Benjamin Teuber: Ich sehe eher die vollen Terminkalender als Hauptkonkurrenten von Brettspielen. Sich die Zeit für einen ganzen Abend nehmen zu können, ist der große Luxus.

Würden Sie Eltern empfehlen, mit ihren Kindern am Computer oder am Brett zu spielen?

Klaus Teuber: Aus meiner Erfahrung natürlich Brettspiele, aber es sollte ausgewogen sein. Ich habe im Urlaub mehrere Familien beobachtet, in denen Fünfjährige während des Essens vor ein iPad gesetzt wurden. Da hat null Kommunikation in der Familie stattgefunden, aber die Eltern waren froh, dass sie ihre Ruhe hatten. Zum Teil wurden die Kleinen sogar gefüttert, während sie auf den Bildschirm starrten. Das fand ich bedenklich. Eltern und Kinder sollten vor allem gemeinsam spielen. Es ist ja gerade schön für Kinder, wenn sie zum Beispiel im Memory gegen die Erwachsenen gewinnen und sich so in einer Welt mit den gleichen Chancen und Rechten bewegen. Das gibt ihnen sehr viel Selbstbewusstsein.

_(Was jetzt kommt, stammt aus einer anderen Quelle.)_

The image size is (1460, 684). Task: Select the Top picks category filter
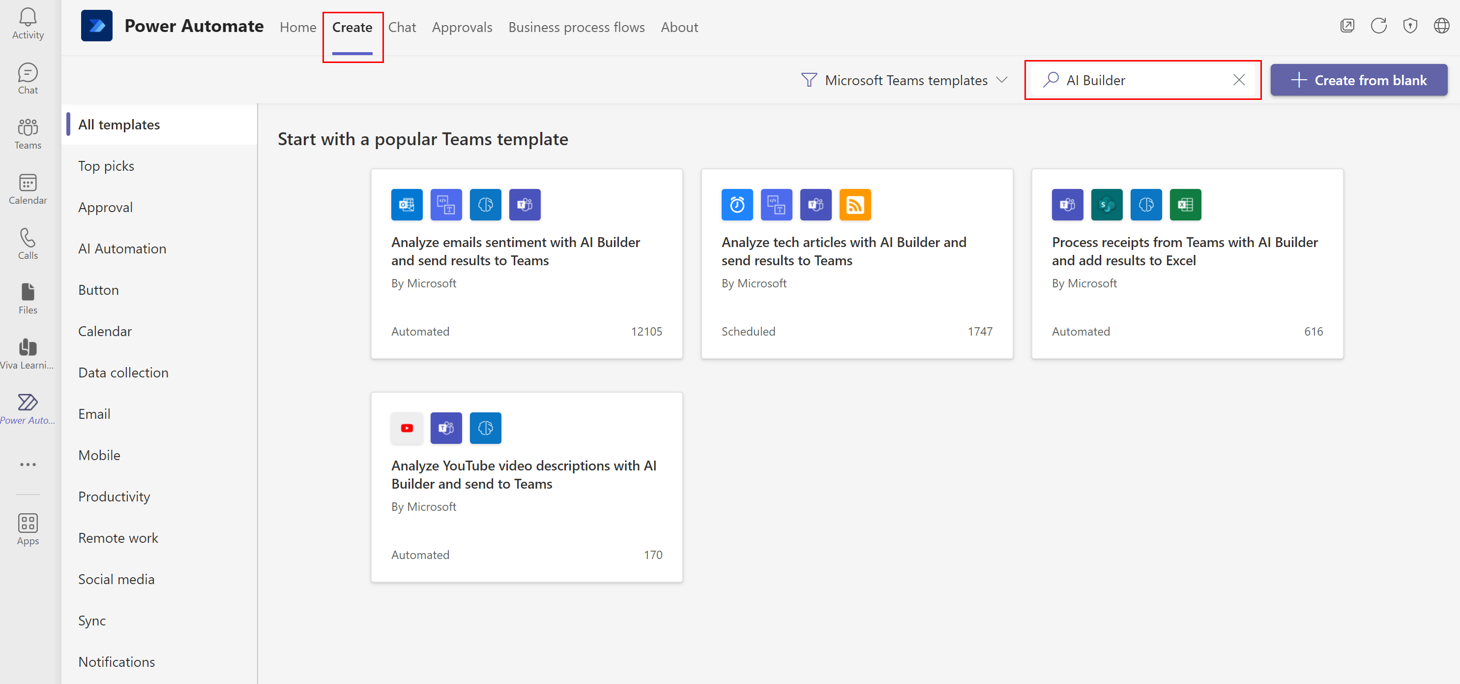[105, 165]
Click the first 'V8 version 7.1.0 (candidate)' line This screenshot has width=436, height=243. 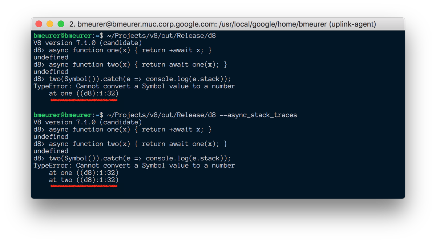pyautogui.click(x=88, y=43)
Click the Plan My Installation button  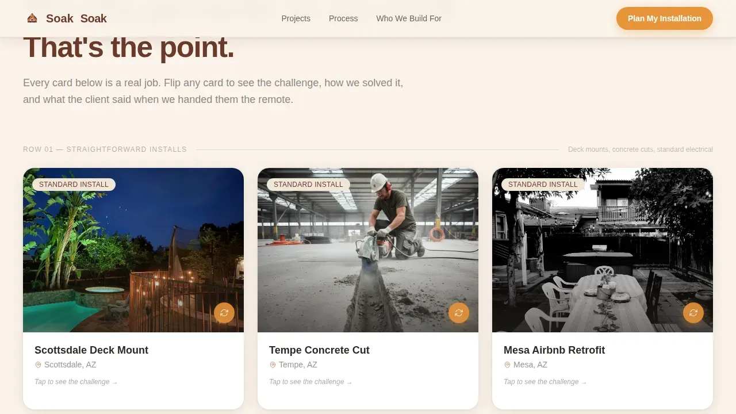[665, 18]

Benjamin Teuber: Das trifft natürlich auch auf Computerspiele zu, dass sich die Kinder gegen die Eltern durchsetzen. Man sollte das Beste aus beiden Welten mitnehmen: Bei Brettspielen lernt man sehr viel, etwa auch mal verlieren zu können. Computerspiele bieten für mich den Reiz, bei der gleichen Herausforderung relativ schnell verschiedene Strategien durchzuprobieren um zu schauen, welche davon am besten zum Ziel führt.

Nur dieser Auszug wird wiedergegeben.